La comunicación simbólica del Presidente en clave de construcción política

El discurso político del ejecutivo nacional responde a la arquitectura de un relato arquetípico dicotómico donde los cimientos se basan en la construcción de un enemigo bajo un estilo confrontativo como metodología. Hemos escuchado hablar de enemigos como los “zurdos” o el “anterior gobierno”, generando amor y odio a través de sus intervenciones en redes sociales. Sus amigos por otro lado, como el presidente de Estados Unidos, se encuentran en lugar aspiracional para el presidente, que detenta un posicionamiento lábil e inestable.
Este marco discursivo simbólico con un eje centrado en la libertad, posee grandes contradicciones. La libertad para el ejecutivo, tiene identificaciones con una distancia exagerada a la propuesta por la Constitución Nacional, como el derecho a la protesta y la libre expresión. Se encuentran grandes diferencias subyacentes como el antagonismo a la interpretación de derechos. Muestra de estos postulados la encontramos en las marchas realizadas por jubilados a las que se sumaron otros grupos sociales, generando en la primera, detenidos y heridos, con gran presencia policial; y en la segunda mensajes de amedrentamiento como sucedió en Trenes Argentinos.
En el mismo se podía leer en la cartelería “La policía va a reprimir cualquier atentado contra la República”. El entendimiento nuevamente de esta frase connota como significado simbólico y contextual; en primer lugar, que el derecho a la protesta, aunque siendo constitucional, no se respeta íntegramente. En segundo lugar, el intento de disciplinamiento dejando de manera explícita la intención de reprimir bajo pretexto de una “amenaza de atentar contra la República”. Simbólicamente son expresiones y manifestaciones de gran envergadura que posicionan bajo una diferenciación categórica un discurso de amigo enemigo.
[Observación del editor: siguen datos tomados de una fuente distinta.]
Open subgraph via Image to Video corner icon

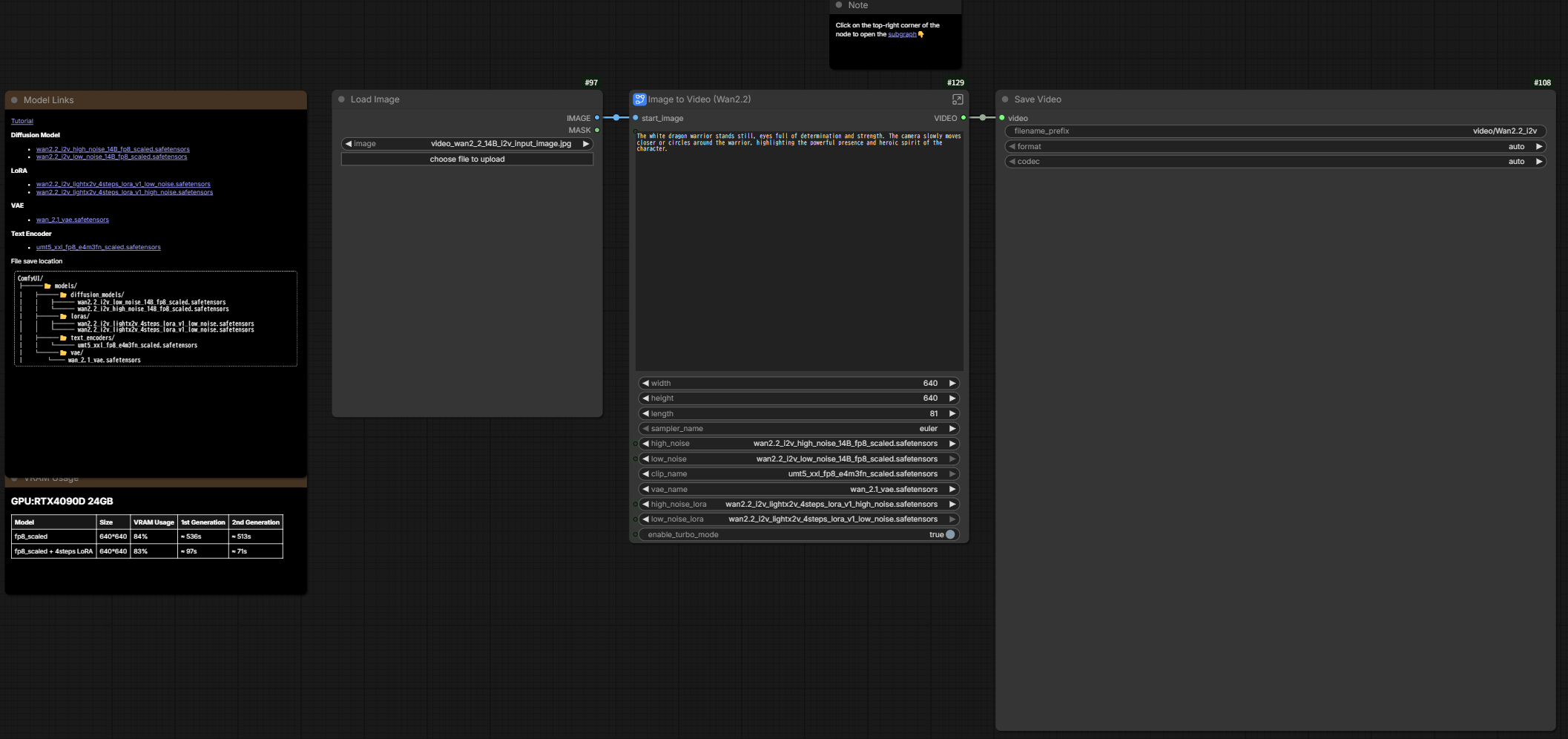coord(958,99)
Es claro que mediante la comunicación el presidente ejerce una persecución ideológica en términos de hostigamiento hacia actores sociales con notables diferencias de pensamiento. Es por ello que también las marchas se han convertido en enemigas; las universitarias, las de los jubilados, sectores vulnerables que encuentran lugares comunes como la calle para defender ideas y realidades. No cabe duda que la comunicación política es una forma de construcción (a veces bajo amenaza), subjetiva y objetiva, de distintos escenarios donde se producen encuentros, y también, desencuentros.